Exercise directions: Go through the material and copy each line that includes "WordPress".
*** Supplied information ***
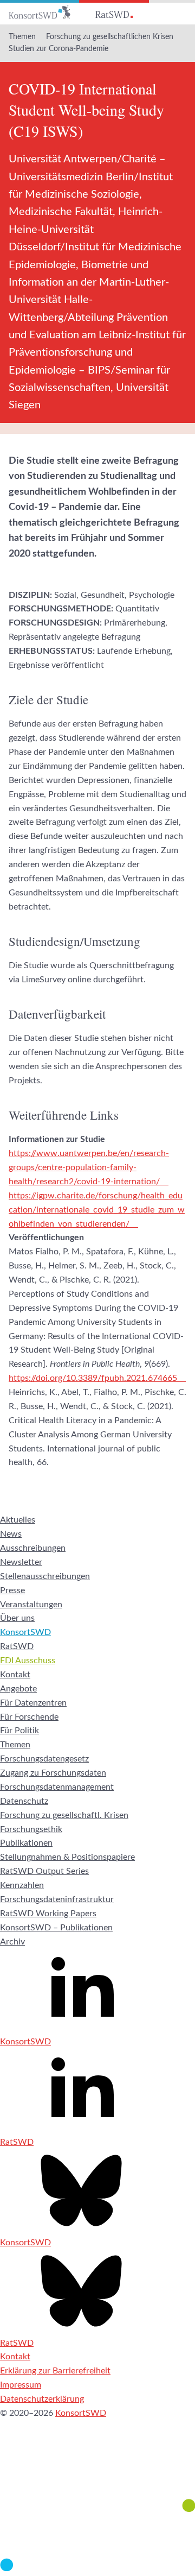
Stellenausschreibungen (45, 1576)
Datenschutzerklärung (42, 2399)
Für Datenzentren (33, 1703)
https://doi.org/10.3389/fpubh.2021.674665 (93, 1378)
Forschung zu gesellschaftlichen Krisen (109, 37)
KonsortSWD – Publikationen (56, 1927)
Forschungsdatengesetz (44, 1758)
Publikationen (26, 1843)
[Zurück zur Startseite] (39, 12)
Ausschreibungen (33, 1548)
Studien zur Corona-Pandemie (58, 49)
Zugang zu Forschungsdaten (53, 1773)
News (11, 1534)
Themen (22, 37)
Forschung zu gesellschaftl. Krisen (64, 1815)
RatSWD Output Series (44, 1871)
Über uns (17, 1618)
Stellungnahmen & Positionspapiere (67, 1857)
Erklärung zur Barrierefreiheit (55, 2370)
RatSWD (17, 1646)
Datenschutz (24, 1801)
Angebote (18, 1688)
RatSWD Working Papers (48, 1913)
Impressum (20, 2385)
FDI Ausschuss (27, 1660)
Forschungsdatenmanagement (57, 1787)
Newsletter (21, 1562)
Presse (12, 1590)
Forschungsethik (31, 1829)
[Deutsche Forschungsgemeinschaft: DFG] (97, 2471)
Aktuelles (17, 1520)
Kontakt (15, 1674)
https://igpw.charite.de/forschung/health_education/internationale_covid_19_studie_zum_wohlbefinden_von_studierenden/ (97, 1209)
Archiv (12, 1941)
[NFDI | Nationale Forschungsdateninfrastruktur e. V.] (97, 2568)
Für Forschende (29, 1717)
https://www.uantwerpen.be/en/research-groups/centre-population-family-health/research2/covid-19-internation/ (89, 1167)
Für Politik (19, 1730)
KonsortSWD (25, 1632)
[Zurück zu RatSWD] (114, 12)
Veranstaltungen (31, 1604)
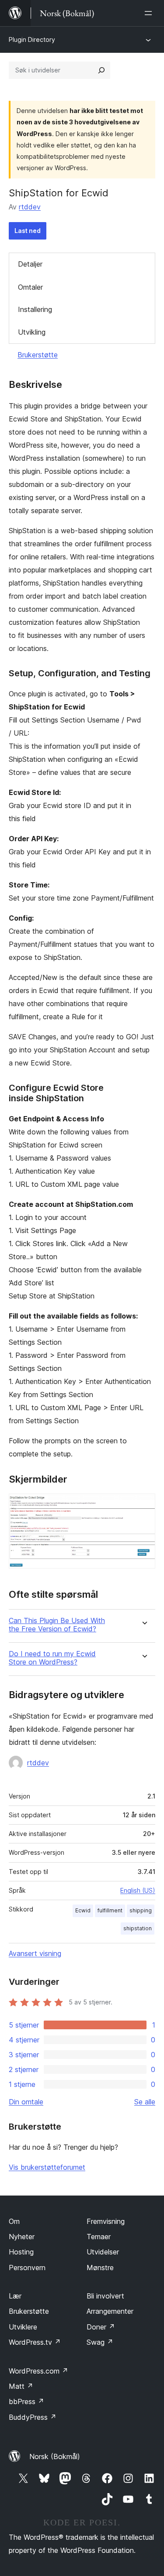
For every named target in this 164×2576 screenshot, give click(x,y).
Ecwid (83, 1910)
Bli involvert (105, 2296)
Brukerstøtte (37, 354)
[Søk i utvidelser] (101, 70)
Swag (100, 2342)
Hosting (21, 2251)
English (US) (137, 1890)
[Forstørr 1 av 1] (143, 1505)
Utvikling (31, 332)
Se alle (144, 2101)
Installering (35, 309)
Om (14, 2221)
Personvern (27, 2267)
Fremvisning (106, 2221)
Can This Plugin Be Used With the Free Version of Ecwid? (57, 1625)
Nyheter (22, 2236)
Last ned (27, 230)
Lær (15, 2296)
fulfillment (110, 1910)
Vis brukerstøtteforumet (47, 2167)
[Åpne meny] (150, 13)
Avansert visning (35, 1953)
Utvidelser (103, 2251)
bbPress (26, 2401)
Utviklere (23, 2327)
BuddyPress (32, 2417)
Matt (21, 2386)
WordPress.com (38, 2371)
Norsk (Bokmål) (54, 2456)
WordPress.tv (35, 2342)
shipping (140, 1910)
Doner (101, 2327)
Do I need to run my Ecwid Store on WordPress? (52, 1658)
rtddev (30, 206)
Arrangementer (110, 2311)
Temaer (99, 2236)
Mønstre (100, 2267)
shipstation (137, 1928)
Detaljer (30, 264)
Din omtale (26, 2101)
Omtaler (30, 287)
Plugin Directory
*** End of Supplied information ***
Written response:
WordPress.com (38, 2371)
WordPress.tv (35, 2342)
Do I need to run my Ecwid Store on WordPress? (52, 1658)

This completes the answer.